One of the major sticking points, of course, is the owners' insisting on expanding the postseason to14 teams, because of course they are. This brings out the shouting-at-clouds geezer in the Blob, who agrees with the players on this one.
Which is to say, 14 teams in the playoffs is absurd. There are already 10 teams in the playoffs, and that's too many. The postseason is supposed to be a reward for proving one's mettle over a 162-game, six-month slog, not another month-long slog.
The playoffs already run into November. At this rate, the October Classic will be the Thanksgiving Classic, and everyone will make the playoffs except the Blob's Pittsburgh Cruds, who frankly should be relegated to Triple A until their owners decide they want to behave like major-league owners.

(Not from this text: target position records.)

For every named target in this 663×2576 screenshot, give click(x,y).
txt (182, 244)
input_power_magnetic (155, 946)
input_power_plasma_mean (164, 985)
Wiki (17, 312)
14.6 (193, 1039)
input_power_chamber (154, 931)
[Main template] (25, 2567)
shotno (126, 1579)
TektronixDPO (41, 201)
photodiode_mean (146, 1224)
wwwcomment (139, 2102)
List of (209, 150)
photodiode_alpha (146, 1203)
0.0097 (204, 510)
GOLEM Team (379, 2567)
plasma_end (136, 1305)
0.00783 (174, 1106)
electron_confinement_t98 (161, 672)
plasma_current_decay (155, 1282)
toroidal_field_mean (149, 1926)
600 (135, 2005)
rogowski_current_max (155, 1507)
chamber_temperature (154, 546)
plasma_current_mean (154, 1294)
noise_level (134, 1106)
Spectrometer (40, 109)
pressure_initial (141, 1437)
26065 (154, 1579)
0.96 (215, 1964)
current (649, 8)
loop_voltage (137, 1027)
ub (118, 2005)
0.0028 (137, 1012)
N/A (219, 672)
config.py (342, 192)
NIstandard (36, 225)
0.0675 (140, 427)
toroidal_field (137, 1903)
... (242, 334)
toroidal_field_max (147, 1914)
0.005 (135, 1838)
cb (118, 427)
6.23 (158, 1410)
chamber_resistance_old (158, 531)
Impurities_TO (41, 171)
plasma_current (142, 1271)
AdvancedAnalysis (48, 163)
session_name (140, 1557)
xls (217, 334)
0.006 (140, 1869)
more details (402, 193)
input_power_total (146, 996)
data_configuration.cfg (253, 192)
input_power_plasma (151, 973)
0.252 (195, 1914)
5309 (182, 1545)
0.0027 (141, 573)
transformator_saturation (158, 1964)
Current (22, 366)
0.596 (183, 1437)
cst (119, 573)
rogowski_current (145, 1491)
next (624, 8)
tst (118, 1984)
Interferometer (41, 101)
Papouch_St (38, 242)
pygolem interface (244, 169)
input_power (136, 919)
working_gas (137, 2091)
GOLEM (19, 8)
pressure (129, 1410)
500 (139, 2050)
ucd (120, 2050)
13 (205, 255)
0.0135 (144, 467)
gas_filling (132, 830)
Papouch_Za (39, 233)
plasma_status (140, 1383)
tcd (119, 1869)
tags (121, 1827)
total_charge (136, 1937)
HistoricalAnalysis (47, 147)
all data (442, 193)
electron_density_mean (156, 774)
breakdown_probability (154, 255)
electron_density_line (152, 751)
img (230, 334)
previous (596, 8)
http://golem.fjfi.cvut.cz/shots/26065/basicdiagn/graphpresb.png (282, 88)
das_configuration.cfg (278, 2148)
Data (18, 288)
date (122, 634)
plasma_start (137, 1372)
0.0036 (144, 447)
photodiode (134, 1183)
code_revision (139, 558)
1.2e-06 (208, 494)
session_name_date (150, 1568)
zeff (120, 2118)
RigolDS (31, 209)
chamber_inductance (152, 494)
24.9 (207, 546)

But just for the sake of argument, let's look at who would have been added to the postseason in 2021 if it had been 14 teams instead of 10.
That's two teams per league, one would assume. In the American League, that means the Blue Jays (91-71) and A's (90-72) would have gotten in. OK, so two 90-win teams. Fine, but how often are there going to be seven 90-win teams in one league?
More representative is the National League, in this case.
Two additional teams would have meant the Phillies (82-80) and Reds (83-79) got in last fall. So, after 162 games, two barely-over .500 teams get rewarded with playoff berths?
Um, no. Sorry. And the thing is, how long before the owners would be pushing for a 16-team postseason?
ESPN is already offering to kick in an additional $100 mill for a 14-team postseason, which of course is what's driving this. After all, when have baseball's owners ever chosen the welfare of their players over a loftier pile of cash?
One hundred fifty years of players just answered "Never."